本開示は、特に、IDカードやパスポート等のような、盗み見による不正利用のリスクを有する個人認証媒体において、特に有用である。
1 基板
2 印刷層(表示層)
3 第1樹脂層(表示層)
4 レーザー印字
5 調光層
6 表面保護層
7 隠蔽層
10 ICタグ
10A ICチップ
10B アンテナ
11 リード線
12 非隠蔽表示
13 個人情報の表示
20 RFIDリーダ
50 高分子層
51、52 透明電極
53、54 透明樹脂層
100 個人認証媒体

Claims (6)

  1. 基板の一方の面側に、少なくとも個人情報を含む表示が付与された表示層と、少なくとも上記表示が付与された表示領域と重なる部分が透明な表面保護層と、がこの順に積層し、
    上記表示層と上記表面保護層との間における、少なくとも上記表示領域の少なくとも一部と重なる領域に、調光層が設けられ、
    上記調光層は、液晶組成物を含む高分子層と、上記高分子層を挟んで対向する一対の透明電極とを有し、上記一対の透明電極に対する通電と非通電によって、上記高分子層が透明状態と不透明状態とに変更可能な構成となっている、
    ことを特徴とする個人認証媒体。
  2. 上記調光層は、上記高分子層及び上記一対の透明電極を挟んで対向する、一対の透明樹脂層を備える、ことを特徴とする請求項1に記載の個人認証媒体。

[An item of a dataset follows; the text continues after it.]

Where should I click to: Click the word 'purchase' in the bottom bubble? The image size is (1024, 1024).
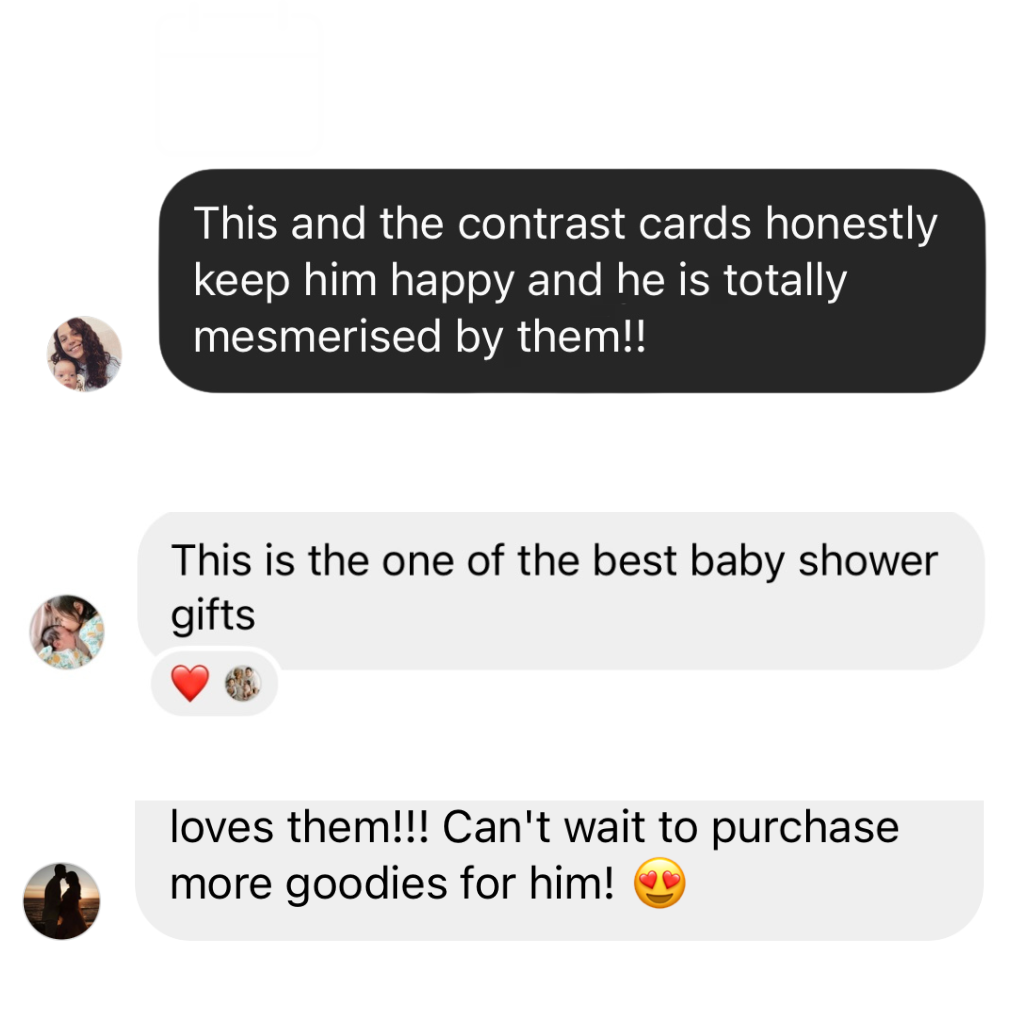(x=805, y=829)
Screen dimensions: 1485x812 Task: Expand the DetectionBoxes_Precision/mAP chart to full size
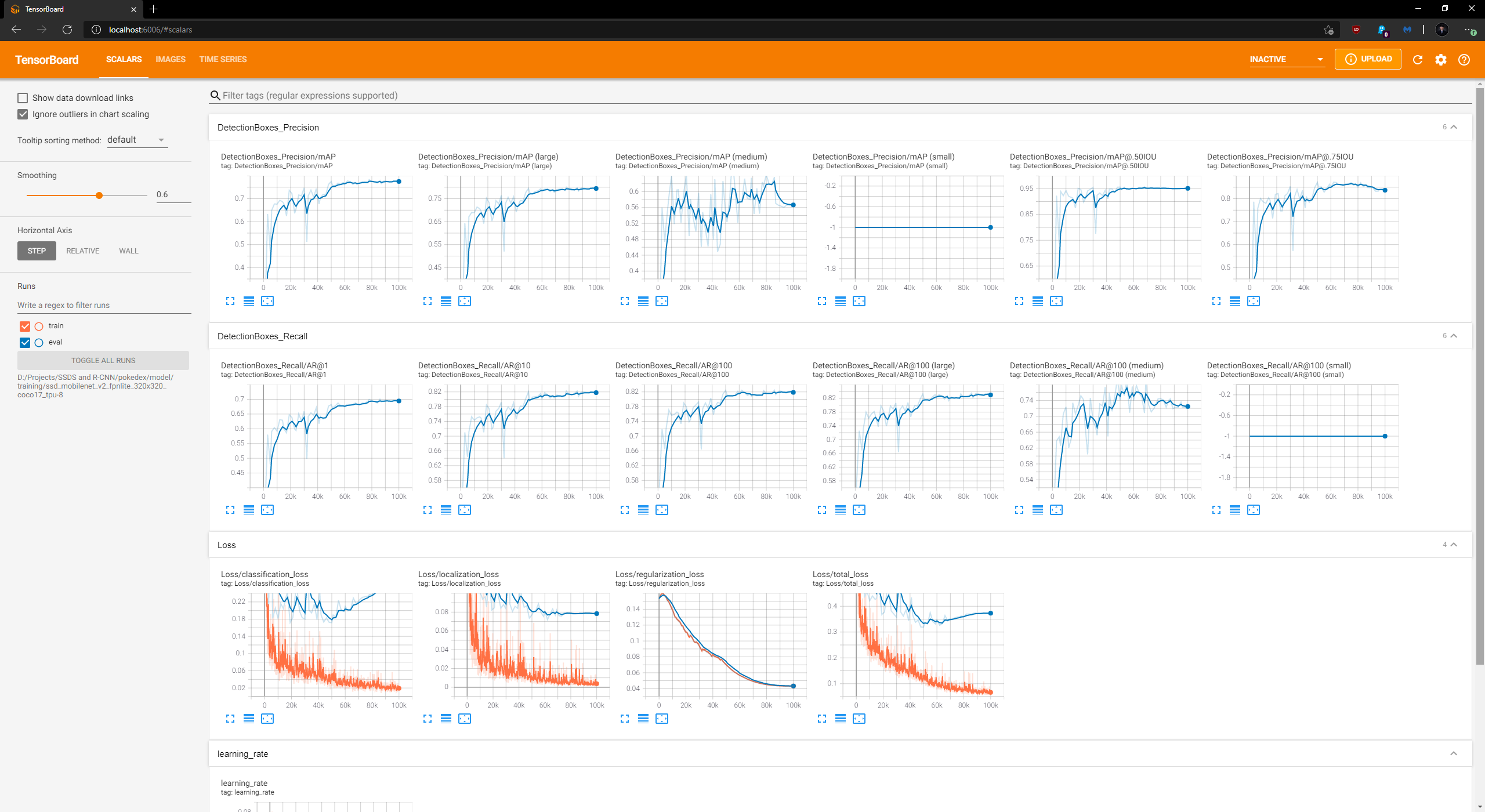tap(230, 301)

  3. 上記表示には、個人情報の表示と、個人情報以外の表示である非隠蔽表示とを有し、
    上記調光層は、上記個人情報の表示の領域の上に設けられる、
    ことを特徴とする請求項1に記載した個人認証媒体。
  4. 上記表示層は、発色ラミネート材からなる第1樹脂層を有し、
    その第1樹脂層に対するレーザー照射による発色で、当該第1樹脂層に上記個人情報の表示が付与された、
    ことを特徴とする請求項3に記載した個人認証媒体。
  5. 上記表示層は、上記第1樹脂層と、第1樹脂層の基板側に形成された印刷層とを有し、
    上記印刷層で非隠蔽表示が形成されている、
    ことを特徴とする請求項4に記載した個人認証媒体。
  6. 上記一対の透明電極に電力を供給する電力供給部を有し、
    上記電力供給部は、ICチップとアンテナとを備えるICタグから構成され、当該ICタグは、RFIDリーダからの電波をエネルギー元として上記一対の透明電極に供給する電力を発生する、
    ことを特徴とする請求項1~請求項5のいずれか1項に記載した個人認証媒体。